**DOCUMENT SECTION**
--- START ---
The other challenge is that their tracking is at least their reporting I'm guessing that their and so there's also a delay. So if someone clicks on your ad on a Monday and they order your book and it's a paperback or a hardback version and it has to print on demand and then ship, it will not show up in your orders until at least two days usually two days later, between one and three or four days later, depending on their shipping time but it will show up theoretically in your ads platform as having sold that day. Sometimes the sales don't even show up in the ad platform. So we have to do a bit of guessing. As to educated guessing, like intelligent, strategic guessing, it's not just throw it out there and hope that we were somewhere in the mark. There are ways to be intentional and strategic about the guessing that we're doing, but we have to do that. That is much more comfortable to do when you are spending a maximum of $2 or $3 a day than when you're spending $50 to $100 a day and you're just watching the dollars just drain. So that's one of the biggest reasons I love Amazon ads is you can, in your mind, think, okay, this month I'm going to budget $60, $2 a day and I'm just going to let it go Like I'm just going to act as though I'm not going to make any sales off that $60. And that's less money in most cases than you're going to spend, certainly with a publicist or with meta ads or Google ads, toward your book. So, yes, there's no guarantee with ads ever, but there are lesser levels of risks and Amazon does offer that, which I personally am a huge proponent of and highly value.
--- END ---
**EXERCISE SET**
**1.** Do these statements agree with the passage on Amazon ads? Answer yes or no for each, quoting the deciding words.
(a) A paperback ordered through an ad appears in your orders the same day the ad was clicked.
(b) Sales sometimes fail to appear in the ad platform at all.
(c) The speaker imagines setting a monthly budget of $60, or $2 a day.
**2.** In the passage on Amazon ads, what are the three things that the speaker says you would likely spend more money on for your book than that $60?
The material that comes next is from a separate source.

**PROVIDED DATA**
--- START ---
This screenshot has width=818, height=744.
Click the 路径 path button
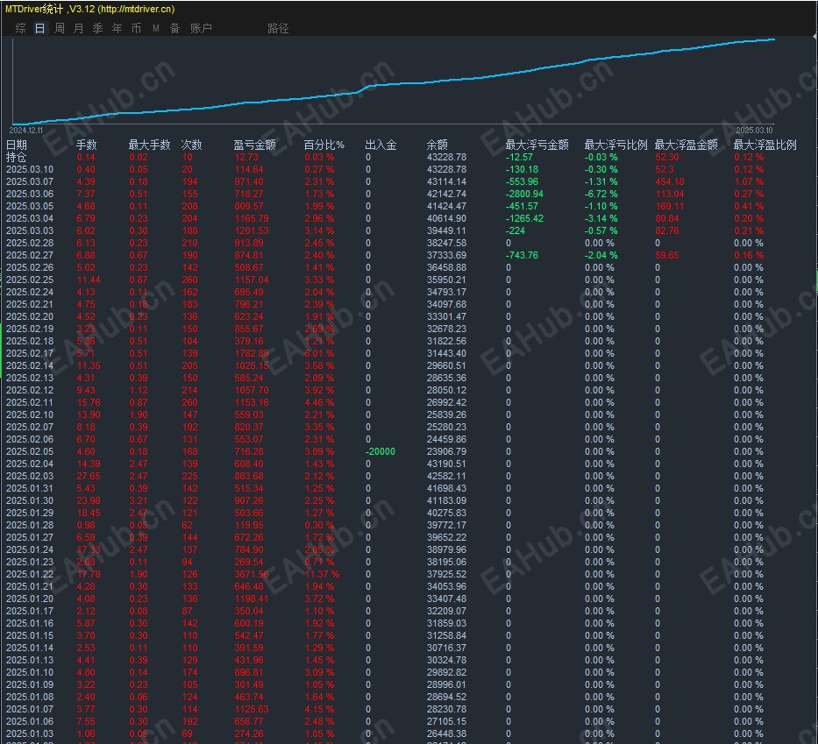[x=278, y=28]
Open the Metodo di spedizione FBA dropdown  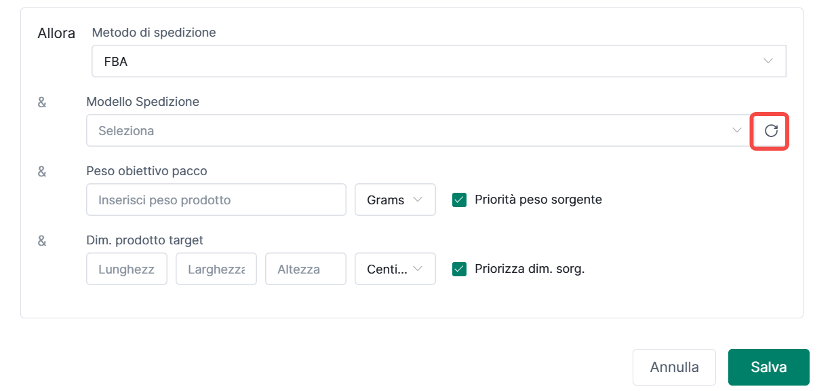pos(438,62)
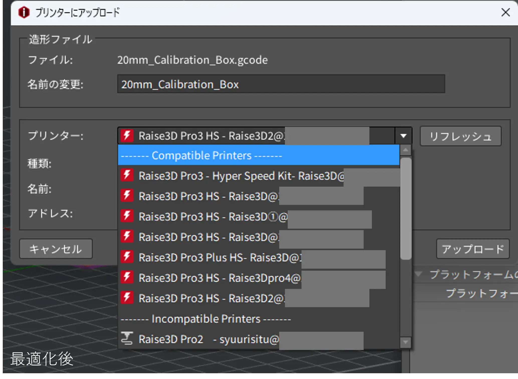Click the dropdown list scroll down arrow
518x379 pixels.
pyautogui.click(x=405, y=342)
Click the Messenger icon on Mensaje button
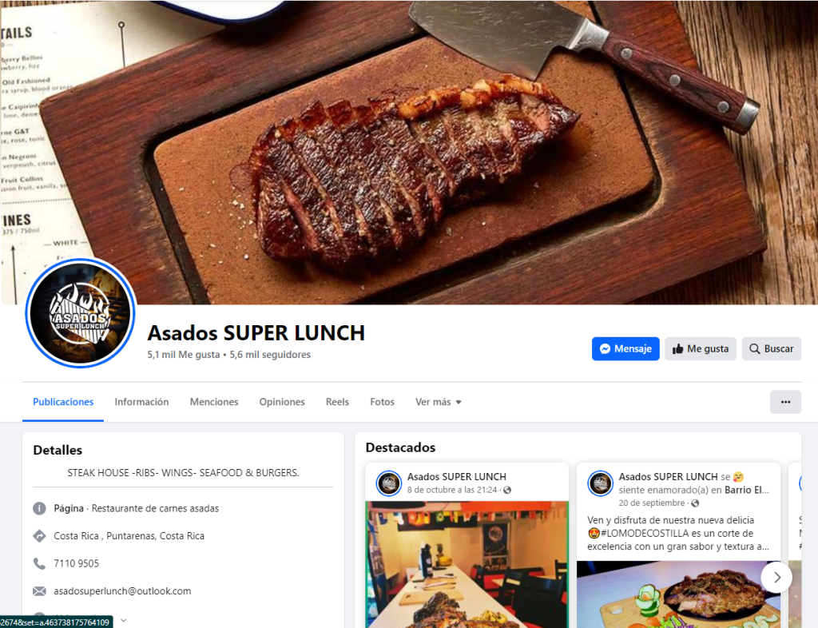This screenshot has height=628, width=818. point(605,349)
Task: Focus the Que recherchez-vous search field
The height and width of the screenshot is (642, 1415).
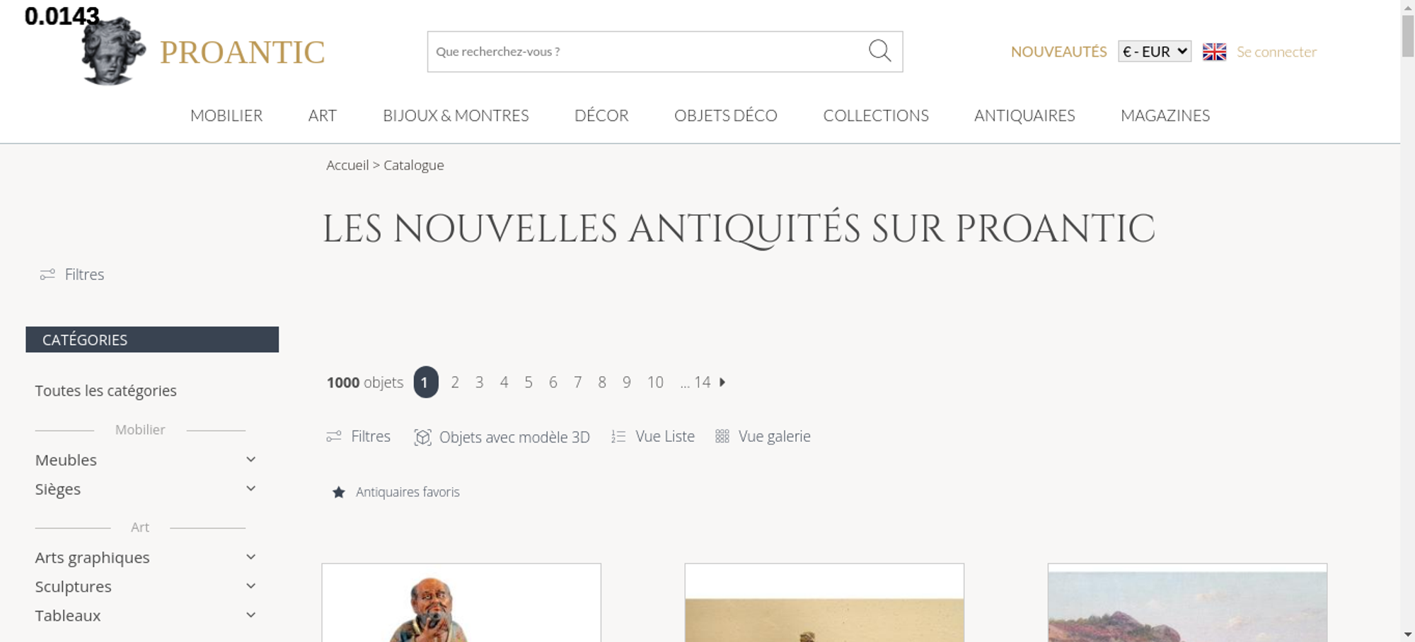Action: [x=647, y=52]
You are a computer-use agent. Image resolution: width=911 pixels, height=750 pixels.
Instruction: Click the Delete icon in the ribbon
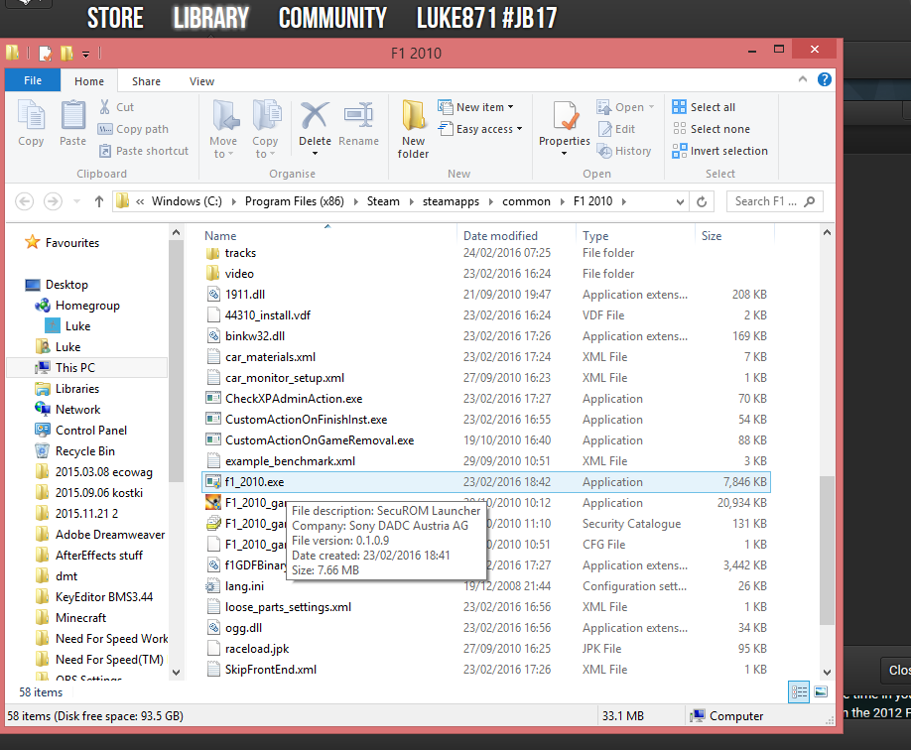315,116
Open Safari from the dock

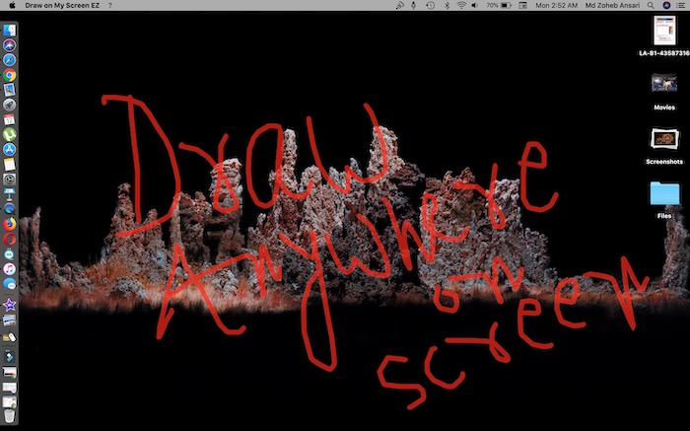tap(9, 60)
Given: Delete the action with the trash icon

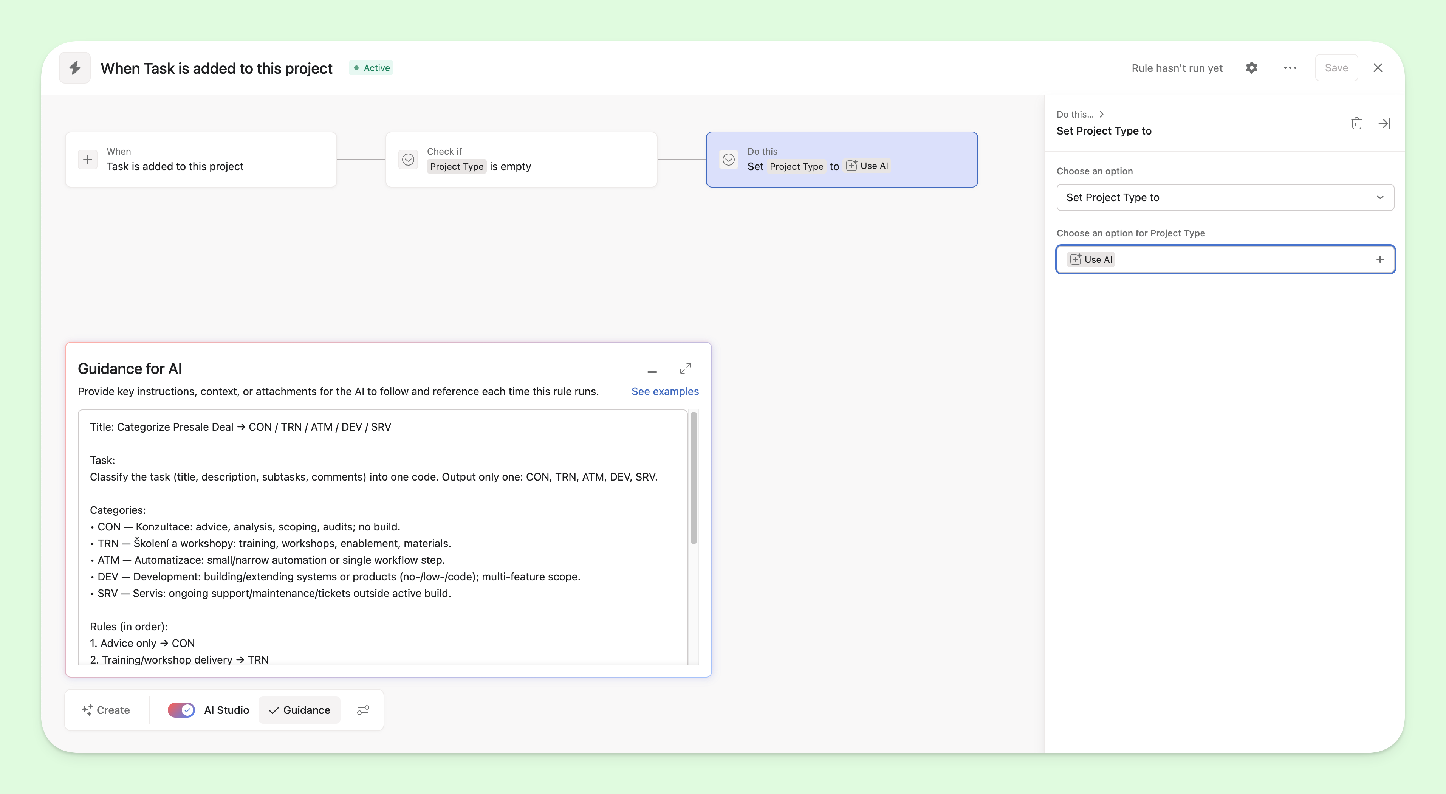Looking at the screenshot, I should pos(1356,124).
--- END ---
**COMPLETE ANSWERS**
**1.**
(a) No: "it will not show up in your orders until at least two days usually two days later"
(b) Yes: "Sometimes the sales don't even show up in the ad platform."
(c) Yes: "this month I'm going to budget $60, $2 a day"

**2.** A publicist, Meta ads, or Google ads.